About this exercise: In the data below, find the line containing "Task: Expand the Alert level dropdown", then set down that line and every later line up to and including the line containing "Open the notifications bell", exactly.

Data:
---

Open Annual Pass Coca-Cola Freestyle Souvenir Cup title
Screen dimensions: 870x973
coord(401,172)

---

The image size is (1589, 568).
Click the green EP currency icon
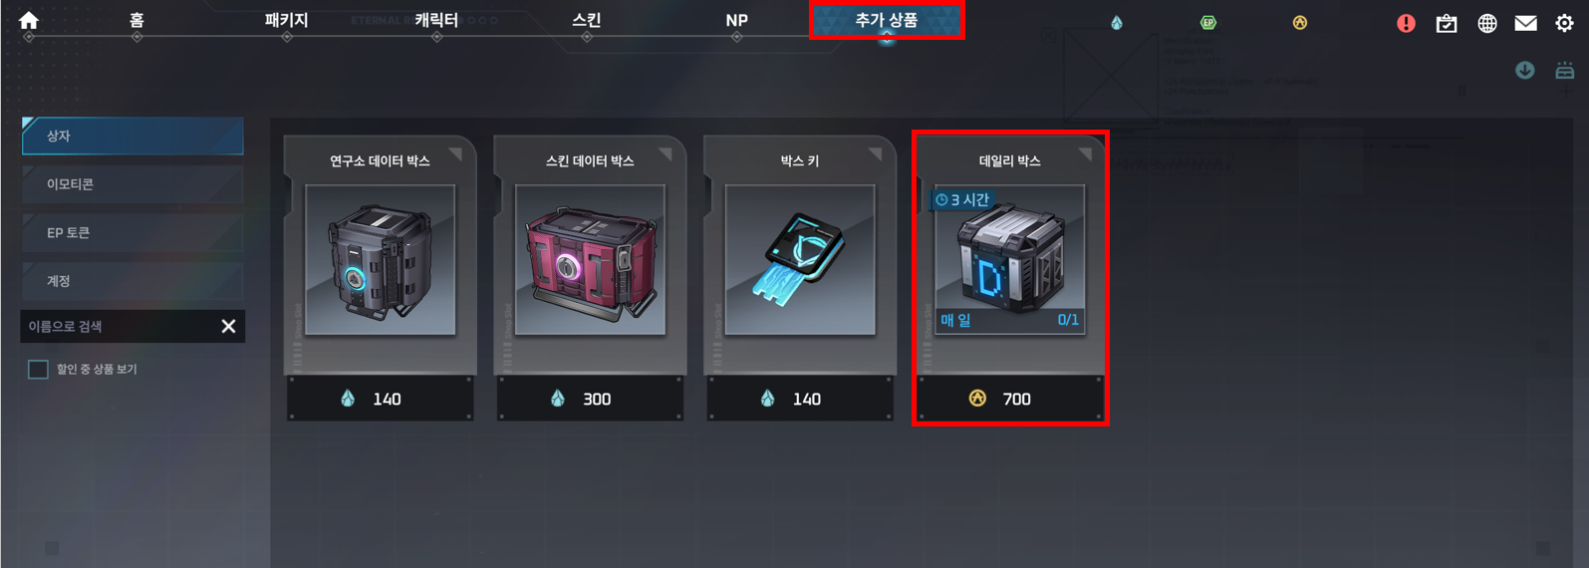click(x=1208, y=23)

---

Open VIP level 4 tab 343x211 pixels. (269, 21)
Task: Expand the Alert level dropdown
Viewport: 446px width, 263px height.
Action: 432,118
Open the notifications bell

---

Exercise solution:
Task: Expand the Alert level dropdown
Viewport: 446px width, 263px height.
Action: 432,118
Open the notifications bell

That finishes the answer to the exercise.